I'd love Wayne to comfirm whether this would count as a logical deduction, or T&E...

If using pencil marks to eliminate possibilities counts as T&E then so be it.

I did establish what was impossible and therefore reached a logical conclusion.

Looking at a completed one and trying to remember where you started makes your head hurt.
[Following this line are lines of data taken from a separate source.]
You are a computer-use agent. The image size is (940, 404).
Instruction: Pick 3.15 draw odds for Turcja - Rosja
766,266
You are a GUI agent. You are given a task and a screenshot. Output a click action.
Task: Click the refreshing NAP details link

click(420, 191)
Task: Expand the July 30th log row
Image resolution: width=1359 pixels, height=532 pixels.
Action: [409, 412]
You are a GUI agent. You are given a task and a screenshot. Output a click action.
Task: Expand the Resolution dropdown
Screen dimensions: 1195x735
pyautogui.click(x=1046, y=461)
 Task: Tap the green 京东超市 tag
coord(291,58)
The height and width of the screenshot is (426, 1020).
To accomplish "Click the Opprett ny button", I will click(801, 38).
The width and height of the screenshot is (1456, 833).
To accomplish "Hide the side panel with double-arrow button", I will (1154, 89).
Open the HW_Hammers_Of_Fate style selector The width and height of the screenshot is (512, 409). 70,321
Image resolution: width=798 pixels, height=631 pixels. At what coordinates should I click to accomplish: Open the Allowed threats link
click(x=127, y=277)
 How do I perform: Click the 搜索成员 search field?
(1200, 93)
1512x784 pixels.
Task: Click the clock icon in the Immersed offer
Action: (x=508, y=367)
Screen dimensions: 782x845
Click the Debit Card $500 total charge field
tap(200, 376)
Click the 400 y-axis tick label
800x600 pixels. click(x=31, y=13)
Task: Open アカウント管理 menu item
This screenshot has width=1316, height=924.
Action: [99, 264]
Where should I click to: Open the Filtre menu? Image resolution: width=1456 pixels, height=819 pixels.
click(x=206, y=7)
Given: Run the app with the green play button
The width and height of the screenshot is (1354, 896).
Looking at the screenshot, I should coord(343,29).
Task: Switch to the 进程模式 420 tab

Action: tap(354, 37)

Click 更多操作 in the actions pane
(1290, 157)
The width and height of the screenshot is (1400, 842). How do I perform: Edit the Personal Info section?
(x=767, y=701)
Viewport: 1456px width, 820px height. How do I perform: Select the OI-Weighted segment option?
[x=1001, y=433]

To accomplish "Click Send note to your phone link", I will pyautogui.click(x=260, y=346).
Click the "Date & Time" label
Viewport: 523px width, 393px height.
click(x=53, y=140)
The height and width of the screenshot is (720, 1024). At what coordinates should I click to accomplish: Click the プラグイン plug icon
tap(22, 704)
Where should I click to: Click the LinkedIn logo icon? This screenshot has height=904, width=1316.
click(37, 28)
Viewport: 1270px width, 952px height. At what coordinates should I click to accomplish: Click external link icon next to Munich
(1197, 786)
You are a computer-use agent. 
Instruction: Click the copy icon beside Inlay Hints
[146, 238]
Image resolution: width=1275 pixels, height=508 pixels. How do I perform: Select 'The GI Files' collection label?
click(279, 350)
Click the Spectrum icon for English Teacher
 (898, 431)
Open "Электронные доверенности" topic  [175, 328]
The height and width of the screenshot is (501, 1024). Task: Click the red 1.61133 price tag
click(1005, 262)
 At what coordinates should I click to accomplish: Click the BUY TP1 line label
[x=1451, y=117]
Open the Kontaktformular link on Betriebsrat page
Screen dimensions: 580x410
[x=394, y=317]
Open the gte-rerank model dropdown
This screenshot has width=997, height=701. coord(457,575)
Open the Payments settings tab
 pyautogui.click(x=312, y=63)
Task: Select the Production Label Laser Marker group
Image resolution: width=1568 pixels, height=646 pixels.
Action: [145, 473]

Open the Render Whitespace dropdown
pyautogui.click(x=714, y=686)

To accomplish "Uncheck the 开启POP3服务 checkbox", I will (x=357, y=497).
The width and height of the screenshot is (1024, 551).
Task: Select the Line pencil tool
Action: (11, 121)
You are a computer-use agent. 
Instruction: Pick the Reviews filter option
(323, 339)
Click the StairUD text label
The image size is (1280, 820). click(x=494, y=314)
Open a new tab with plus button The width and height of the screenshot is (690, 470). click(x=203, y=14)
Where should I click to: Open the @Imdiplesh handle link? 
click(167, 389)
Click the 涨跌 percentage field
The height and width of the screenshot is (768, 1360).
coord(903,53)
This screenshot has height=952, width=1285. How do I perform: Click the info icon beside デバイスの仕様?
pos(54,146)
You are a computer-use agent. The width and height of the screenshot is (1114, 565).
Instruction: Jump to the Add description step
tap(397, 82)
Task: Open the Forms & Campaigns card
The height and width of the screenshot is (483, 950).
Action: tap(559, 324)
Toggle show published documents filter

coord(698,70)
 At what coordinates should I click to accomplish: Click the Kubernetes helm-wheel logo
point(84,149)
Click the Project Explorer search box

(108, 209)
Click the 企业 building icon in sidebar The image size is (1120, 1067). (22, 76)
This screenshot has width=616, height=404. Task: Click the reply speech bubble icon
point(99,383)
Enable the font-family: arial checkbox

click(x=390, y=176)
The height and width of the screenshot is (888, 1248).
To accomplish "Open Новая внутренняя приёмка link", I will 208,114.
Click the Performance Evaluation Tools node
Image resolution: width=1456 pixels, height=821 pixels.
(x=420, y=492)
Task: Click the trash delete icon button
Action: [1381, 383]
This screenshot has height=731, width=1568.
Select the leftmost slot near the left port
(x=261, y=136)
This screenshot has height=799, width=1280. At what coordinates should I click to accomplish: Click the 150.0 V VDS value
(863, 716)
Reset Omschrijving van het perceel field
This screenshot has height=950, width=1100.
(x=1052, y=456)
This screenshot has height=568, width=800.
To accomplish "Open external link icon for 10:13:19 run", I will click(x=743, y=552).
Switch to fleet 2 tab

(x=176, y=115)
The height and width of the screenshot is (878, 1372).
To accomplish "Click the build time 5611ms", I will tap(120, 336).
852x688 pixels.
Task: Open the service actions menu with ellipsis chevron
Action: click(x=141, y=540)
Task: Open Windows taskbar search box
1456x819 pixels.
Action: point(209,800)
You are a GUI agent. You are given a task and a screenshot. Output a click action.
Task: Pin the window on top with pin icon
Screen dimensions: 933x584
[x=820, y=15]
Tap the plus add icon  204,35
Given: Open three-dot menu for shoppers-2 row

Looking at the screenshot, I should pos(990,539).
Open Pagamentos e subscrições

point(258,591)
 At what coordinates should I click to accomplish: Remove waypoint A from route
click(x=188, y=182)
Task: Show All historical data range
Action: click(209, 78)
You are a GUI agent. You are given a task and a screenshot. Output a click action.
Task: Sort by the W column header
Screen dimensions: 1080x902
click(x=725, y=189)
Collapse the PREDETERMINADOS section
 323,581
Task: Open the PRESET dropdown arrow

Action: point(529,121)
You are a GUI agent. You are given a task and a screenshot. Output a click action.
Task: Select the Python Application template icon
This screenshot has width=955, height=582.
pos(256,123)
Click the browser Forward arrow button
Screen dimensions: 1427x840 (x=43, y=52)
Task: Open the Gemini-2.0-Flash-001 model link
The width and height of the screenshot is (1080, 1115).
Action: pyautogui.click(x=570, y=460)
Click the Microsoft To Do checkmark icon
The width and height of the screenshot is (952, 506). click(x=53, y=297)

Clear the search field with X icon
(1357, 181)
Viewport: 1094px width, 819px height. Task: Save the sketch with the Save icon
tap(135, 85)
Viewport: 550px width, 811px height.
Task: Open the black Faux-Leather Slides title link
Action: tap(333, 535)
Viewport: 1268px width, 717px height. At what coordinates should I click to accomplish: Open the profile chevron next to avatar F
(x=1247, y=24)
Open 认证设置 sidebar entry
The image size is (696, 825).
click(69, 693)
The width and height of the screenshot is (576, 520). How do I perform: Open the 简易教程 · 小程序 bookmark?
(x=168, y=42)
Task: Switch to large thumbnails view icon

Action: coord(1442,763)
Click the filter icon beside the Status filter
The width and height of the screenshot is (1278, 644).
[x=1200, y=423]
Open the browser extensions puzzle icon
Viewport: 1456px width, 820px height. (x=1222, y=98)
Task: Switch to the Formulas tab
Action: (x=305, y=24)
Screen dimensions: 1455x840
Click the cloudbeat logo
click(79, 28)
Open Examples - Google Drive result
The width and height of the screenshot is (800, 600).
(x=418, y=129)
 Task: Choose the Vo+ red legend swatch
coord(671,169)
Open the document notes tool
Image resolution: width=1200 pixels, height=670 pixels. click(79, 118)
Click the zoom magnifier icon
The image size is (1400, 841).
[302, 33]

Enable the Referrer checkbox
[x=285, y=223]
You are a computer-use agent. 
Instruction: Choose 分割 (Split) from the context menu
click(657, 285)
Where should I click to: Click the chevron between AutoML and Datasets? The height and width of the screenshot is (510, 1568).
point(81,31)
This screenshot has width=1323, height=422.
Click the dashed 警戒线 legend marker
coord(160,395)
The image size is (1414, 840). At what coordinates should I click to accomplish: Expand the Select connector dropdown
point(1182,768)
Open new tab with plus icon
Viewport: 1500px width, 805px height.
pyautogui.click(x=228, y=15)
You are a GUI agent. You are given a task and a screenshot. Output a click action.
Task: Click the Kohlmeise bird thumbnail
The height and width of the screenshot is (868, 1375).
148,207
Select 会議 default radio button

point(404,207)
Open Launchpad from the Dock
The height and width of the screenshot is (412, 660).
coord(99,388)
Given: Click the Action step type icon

I will have to print it again if you are still stuck.

[Bernard Stay]

Shakers: the version you showed had a 1 in box 2 at r3/c6. My options are 3/7, 6/3/7, 1. I contended that the 6 doesn't actually affect the 3/7 pairs and thus has to go in r1,c6. May be quite wrong, but looks logical to me.

[shakers]

The way the puzzle stands is that
r1c6 could be (6,7)
r3c4 could be (3,7)
r3c5 could be (3,6)

r1c6 does have to be 6 (given by Nigel's T&E), but I still can't see how you made the leap...

[Guest]

Bernard - I think you ment IJ, not Shakers, but anyway. You can eliminate 7 from r3c5 because all the 7s in box 5 are in col 5, leaving (37) and (36) - so these are not pairs.

[Bernard Stay]

Yes, I meant you, sorry. But that's all right then, as 6 has gone to r1c6 we now have 3/7, 3, 1 along the bottom - thus 7,3,1 and all's well!

[shakers]

All's well... apart from the fact there was no pair to allow you to put 6 in r1c6 which makes it a lucky placing!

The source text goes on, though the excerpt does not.